__EXTRACTO DEL DOCUMENTO__:
○ ○ ○ ○ ○

Lo que no tiene ese derecho es valor jurídico para ser presentado a la Comunidad Internacional, como sí lo tendría la declaración de independencia de un pueblo sometido o los referéndum que periódicamente tienen lugar en la provincia francoparlante de Quebec, en Canadá, o en Puerto Rico, en pos de sus respectivas independencias.
En su primera disposición transitoria, la Constitución argentina de 1994, al tiempo que ratifica de manera imprescriptible nuestra soberanía sobre las Islas del Atlántico Sur, garantiza los intereses de los isleños. Nadie podría obligarlos a hablar en castellano, o cambiar de religión, a dejar de tener como referencia a la Reina o a simpatizar por un club de fútbol argentino. Pero eso no tiene valor jurídico alguno respecto de la disputa de soberanía entre dos estados, la Argentina y el Reino Unido, porque se trata de planos de análisis absolutamente diferentes. Tienen derecho a expresar libremente su voluntad, no a decidir qué Estado debe ejercer la soberanía sobre el territorio que habitan, por cuanto esto último se rige por reglas del derecho internacional que amparan la posición de nuestro país. La autodeterminación es un derecho de los pueblos sojuzgados respecto de las potencias coloniales que los oprimen. En el caso de Malvinas, la potencia colonial, es el Reino Unido, que ocupó por la fuerza nuestro territorio hace casi 180 años e implantó su propia población, de la cual descienden los actuales habitantes. Por eso el caso Malvinas es tratado como un acto de colonialismo por el Comité de Descolonización. Por lo tanto, si a alguien correspondiera el derecho de autodeterminación sobre su territorio, es a la Argentina, por haber sido el mismo violado por una potencia colonial. Seríamos nosotros los depositarios del derecho de autodeterminación sobre nuestro territorio, aunque se trate de un área parcial del mismo. Imaginemos la legítima reacción de cualquier país soberano, frente a una momentánea violación de su espacio aéreo. Cuánto más debe reaccionar un país cuyo territorio es ocupado de manera permanente desoyendo el mandato de la comunidad internacional expresado en sucesivos pronunciamientos de la Asamblea de Naciones Unidas, de su Comité de Descolonización, de la Unasur, de la CELAC, y de tantos otros foros internacionales. Este 14 de junio, mientras Cristina Fernández de Kirchner se presentará ante un órgano del máximo foro internacional, un enviado del Foreign Office –luego de rechazar una invitación del canciller argentino a visitar nuestro país- arribará a las Islas, cuya población militar rotativa procedente de la Armada Real, iguala prácticamente a la población civil estable. De un lado, la diplomacia y el derecho, del otro, la prepotencia, el militarismo y la desmesura.
Todas estas circunstancias han puesto, por primera vez en muchos años a la Argentina en el marco de América Latina toda, en el lugar de la sensatez y la razón. A la histórica legitimidad de nuestro reclamo, la complementa ahora una mucho mejor reputación internacional que la de nuestra contraparte. La militarización, la negativa al diálogo, y este último plebiscito al que parece acaban de convocar, además de constituir sendas expresiones de debilidad jurídica, colocan al Reino Unido, ante los ojos del mundo civilizado, en el lugar de la sinrazón y la prepotencia. Perserverar en esa diferencia tan marcada de actitud, adquiere, junto con las demás estrategias nacionales y regionales muy activas, un inestimable valor con el devenir del tiempo.

○ ○ ○ ○ ○

__DATOS DE ORIGEN__:
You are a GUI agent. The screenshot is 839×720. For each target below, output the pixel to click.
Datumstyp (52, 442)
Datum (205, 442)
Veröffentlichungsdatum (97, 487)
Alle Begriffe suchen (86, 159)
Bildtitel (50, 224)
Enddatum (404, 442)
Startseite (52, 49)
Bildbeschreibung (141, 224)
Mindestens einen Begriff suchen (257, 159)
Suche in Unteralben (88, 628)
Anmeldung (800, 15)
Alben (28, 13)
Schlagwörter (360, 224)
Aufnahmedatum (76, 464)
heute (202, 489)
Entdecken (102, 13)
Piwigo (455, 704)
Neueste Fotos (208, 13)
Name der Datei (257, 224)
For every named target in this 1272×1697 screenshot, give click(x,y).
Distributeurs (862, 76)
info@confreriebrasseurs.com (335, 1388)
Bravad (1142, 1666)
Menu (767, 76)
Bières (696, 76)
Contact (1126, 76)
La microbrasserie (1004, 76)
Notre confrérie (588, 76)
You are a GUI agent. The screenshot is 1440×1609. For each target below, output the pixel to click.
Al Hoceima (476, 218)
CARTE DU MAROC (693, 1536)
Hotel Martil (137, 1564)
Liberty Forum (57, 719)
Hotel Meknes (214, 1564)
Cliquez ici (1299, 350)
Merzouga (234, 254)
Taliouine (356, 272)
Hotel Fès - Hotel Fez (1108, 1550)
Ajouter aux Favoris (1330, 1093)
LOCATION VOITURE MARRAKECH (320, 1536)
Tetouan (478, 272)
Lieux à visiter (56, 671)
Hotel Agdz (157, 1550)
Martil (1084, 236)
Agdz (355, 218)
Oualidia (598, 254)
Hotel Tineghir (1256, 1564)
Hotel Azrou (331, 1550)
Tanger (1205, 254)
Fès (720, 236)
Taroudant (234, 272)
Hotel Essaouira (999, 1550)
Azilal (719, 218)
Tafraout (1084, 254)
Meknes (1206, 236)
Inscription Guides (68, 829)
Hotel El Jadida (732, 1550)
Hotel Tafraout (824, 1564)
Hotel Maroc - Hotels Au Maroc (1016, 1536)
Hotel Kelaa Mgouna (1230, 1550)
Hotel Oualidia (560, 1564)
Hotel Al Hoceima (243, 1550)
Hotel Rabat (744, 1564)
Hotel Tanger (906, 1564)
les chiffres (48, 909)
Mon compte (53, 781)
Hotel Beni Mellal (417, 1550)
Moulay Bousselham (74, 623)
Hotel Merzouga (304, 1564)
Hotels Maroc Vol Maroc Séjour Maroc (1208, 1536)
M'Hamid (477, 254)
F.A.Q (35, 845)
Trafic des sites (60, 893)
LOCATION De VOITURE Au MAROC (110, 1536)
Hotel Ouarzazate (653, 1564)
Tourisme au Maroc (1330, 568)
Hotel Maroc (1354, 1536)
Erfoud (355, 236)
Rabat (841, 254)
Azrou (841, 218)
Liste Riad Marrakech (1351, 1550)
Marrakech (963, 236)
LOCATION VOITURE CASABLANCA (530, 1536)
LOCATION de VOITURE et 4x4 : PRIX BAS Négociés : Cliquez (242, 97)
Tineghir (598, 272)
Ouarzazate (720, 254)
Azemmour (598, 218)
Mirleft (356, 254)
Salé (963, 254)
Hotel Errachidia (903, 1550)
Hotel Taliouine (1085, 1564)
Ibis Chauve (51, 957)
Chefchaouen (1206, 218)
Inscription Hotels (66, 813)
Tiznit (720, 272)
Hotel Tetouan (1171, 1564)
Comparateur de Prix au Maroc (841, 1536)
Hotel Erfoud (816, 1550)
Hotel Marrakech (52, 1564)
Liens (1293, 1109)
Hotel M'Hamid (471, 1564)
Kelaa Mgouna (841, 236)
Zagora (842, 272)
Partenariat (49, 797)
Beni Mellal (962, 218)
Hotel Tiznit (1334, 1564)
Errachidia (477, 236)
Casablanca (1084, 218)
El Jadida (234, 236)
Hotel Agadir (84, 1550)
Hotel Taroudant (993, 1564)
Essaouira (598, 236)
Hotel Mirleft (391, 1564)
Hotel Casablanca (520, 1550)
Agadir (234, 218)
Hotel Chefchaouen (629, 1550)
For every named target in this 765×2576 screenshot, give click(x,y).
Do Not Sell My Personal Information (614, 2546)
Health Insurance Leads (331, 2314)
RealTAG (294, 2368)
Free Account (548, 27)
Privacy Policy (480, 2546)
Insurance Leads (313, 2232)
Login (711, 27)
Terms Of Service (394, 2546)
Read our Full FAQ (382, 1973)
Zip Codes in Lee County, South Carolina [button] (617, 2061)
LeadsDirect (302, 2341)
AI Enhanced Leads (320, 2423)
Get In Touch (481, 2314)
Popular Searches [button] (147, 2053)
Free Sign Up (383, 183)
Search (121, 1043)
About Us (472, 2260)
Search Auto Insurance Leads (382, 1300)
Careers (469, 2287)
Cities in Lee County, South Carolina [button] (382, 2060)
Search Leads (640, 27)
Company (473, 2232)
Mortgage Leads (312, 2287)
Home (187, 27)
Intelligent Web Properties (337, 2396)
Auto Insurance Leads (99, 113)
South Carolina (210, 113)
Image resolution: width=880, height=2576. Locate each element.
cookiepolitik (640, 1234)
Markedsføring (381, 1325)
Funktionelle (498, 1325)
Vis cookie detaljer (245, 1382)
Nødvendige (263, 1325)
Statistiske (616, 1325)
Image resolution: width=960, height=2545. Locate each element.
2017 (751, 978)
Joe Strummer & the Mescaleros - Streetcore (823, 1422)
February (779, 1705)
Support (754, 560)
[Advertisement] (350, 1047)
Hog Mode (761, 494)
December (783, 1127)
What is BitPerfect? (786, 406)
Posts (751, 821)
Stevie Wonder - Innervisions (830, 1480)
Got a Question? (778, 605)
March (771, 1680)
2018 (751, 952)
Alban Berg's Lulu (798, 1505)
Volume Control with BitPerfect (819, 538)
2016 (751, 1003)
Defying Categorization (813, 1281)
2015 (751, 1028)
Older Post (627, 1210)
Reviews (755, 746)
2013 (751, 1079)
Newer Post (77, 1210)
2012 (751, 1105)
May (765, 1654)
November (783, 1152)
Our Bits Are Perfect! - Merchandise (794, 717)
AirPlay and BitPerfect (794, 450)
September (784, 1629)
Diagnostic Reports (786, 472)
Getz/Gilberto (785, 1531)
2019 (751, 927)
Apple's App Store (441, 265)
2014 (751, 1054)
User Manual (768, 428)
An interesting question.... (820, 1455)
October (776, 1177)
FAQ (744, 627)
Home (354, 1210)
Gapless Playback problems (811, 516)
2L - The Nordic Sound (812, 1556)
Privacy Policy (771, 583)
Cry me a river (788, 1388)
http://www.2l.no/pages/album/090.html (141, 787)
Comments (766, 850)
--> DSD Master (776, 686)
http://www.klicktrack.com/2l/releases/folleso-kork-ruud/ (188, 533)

○ ○ ○ ○ ○

__DETALLES DEL EJERCICIO__: Reescribe el pasaje del texto sobre Malvinas que va de "Lo que no tiene" a "sus respectivas independencias.", pero cambia "Puerto Rico" por "Escocia". Los registros son un material aparte, independiente del texto sobre Malvinas.

__SOLUCIÓN DE LA TAREA__:
Lo que no tiene ese derecho es valor jurídico para ser presentado a la Comunidad Internacional, como sí lo tendría la declaración de independencia de un pueblo sometido o los referéndum que periódicamente tienen lugar en la provincia francoparlante de Quebec, en Canadá, o en Escocia, en pos de sus respectivas independencias.